TEACHER’S PRAISE: DOES IT MOTIVATE THE STUDENTS?
- December 12, 2017
- Posted by: polyglot polyglot
- Category: Uncategorized
Everyone values being praised and recognised for their endeavours – it is a huge part of nurturing our self-esteem and confidence. The students need to be in supportive and friendly environments. But the question is how frequently teachers should use praise in their classrooms and how best to do it.
A key part of teaching is providing students with effective praise. When used correctly, praise provides students with positive reinforcement. It motivates them to learn and participate in class. If we want to inspire our students to believe they can achieve more, we cannot afford to praise them cheaply.
There are two types of praising: general and specific.
General praise is directed at either no one in particular or if directed at an individual, it is generic in its use. For example:
- Great job!
- Well done, Tim!
- Good work!
Specific praise is both directed at an individual student and very specific in what is being praised. For example:
- Alex, I can see you’ve been studying the new lexis very well. You answered all the questions correctly.
- Amy, I really like that you were speaking English fluently during the debate.

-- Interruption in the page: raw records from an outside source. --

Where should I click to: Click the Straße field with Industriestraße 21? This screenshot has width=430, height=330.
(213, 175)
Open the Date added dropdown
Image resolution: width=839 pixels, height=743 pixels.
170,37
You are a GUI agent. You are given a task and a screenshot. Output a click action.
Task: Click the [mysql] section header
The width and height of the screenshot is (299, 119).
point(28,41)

As you can see, specific praise not only lets the student know that they are correct, but it is also meaningful because it allows them to see exactly what it is you are praising.

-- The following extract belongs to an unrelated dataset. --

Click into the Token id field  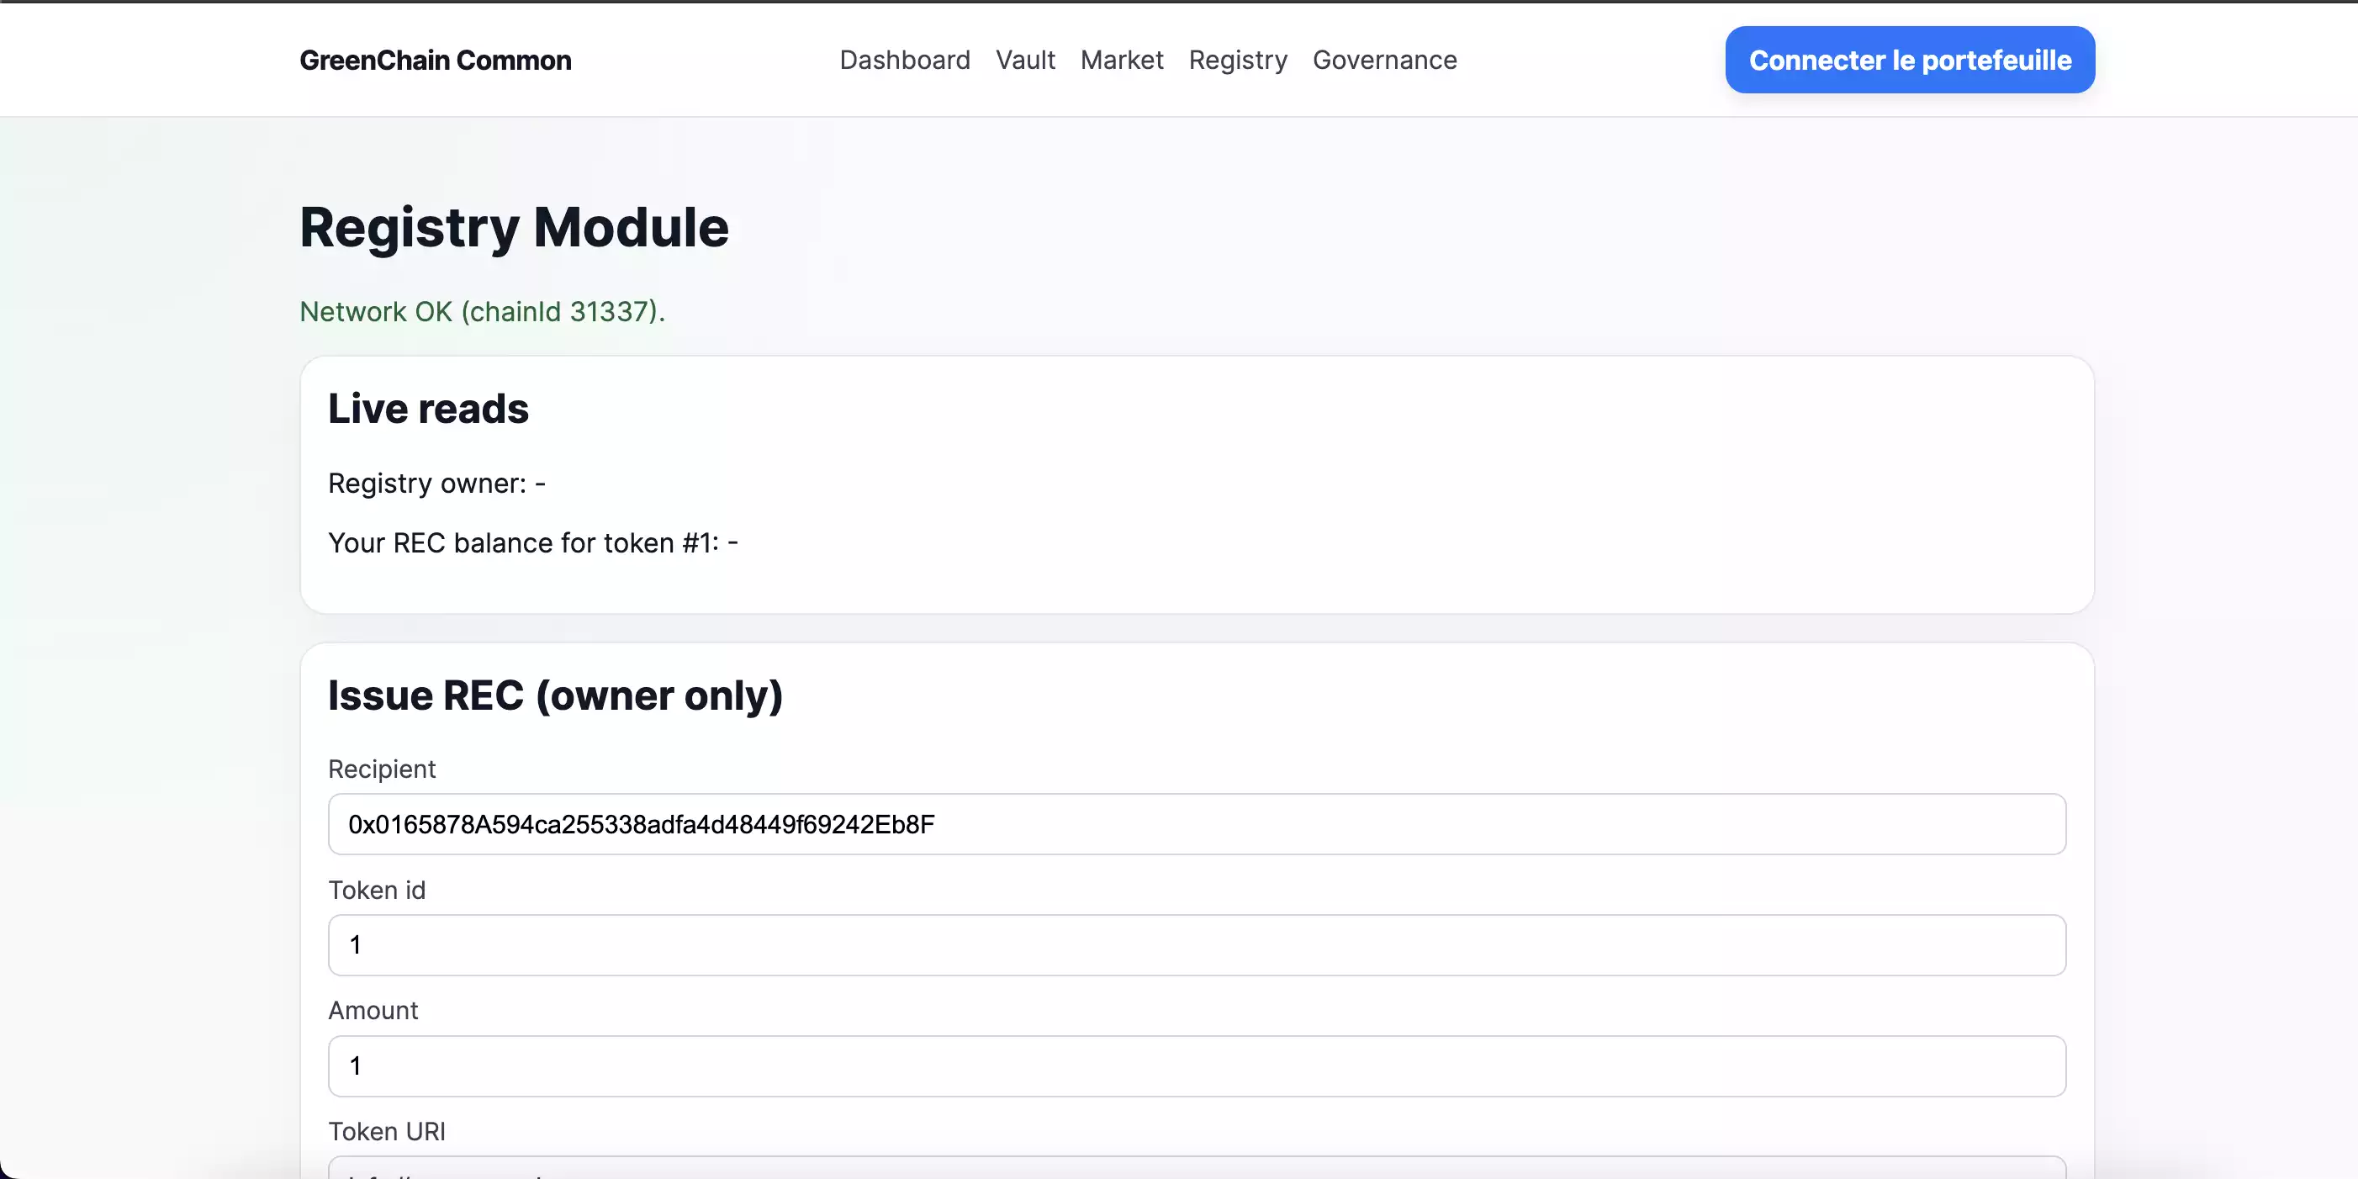[x=1196, y=945]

An effective praise include the following steps:
1. Make eye contact.
2. Move close to the student if it appears natural.

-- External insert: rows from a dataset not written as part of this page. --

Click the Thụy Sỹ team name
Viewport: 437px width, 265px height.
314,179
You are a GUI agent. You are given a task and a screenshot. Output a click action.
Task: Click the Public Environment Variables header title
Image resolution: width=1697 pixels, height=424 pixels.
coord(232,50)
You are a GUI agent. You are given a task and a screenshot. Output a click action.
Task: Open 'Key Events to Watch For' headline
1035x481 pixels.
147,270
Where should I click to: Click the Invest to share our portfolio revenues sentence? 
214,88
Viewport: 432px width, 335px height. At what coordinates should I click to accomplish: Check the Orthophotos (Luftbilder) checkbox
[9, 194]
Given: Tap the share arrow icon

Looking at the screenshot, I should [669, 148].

4. Give specific praise based on the type of result you wish to have:
- For Praise to Reinforce Behavior
Describe the behavior you want to reinforce telling how you feel about it with specific comments like, “Your thoughts were well organized in this essay,” or “I liked your use of transitional phrases.” The younger the student is, the more immediate the praise should be.
- For Praise to Raise Self Esteem
Tie this praise to some admirable personality characteristic. For example, you might say, “That was hard for you, but you kept going. You have great endurance,” or “You are such a considerate person. People are lucky to have you as a friend.”
Thus, teacher’s praise is one tool that can be a powerful motivator for students. Many teachers attempt to use praise as a form of positive reinforcement in order to motivate students to achieve and behave in positive ways. Praise has its place in any lesson, but using it too much or when it’s not deserved can be demotivating. Some researchers have found that praise can actually lessen self-motivation and cause children to become dependent on rewards. Various forms of praise can have different kinds of effects on different kinds of students. Students from different socioeconomic classes, ability levels, and genders may not respond in the same way to praise. The use of praise is further complicated by the fact that it may have differential effects depending on the type of achievement being measured. For example, praise may be useful in motivating students to learn by rote, but it may discourage problem solving.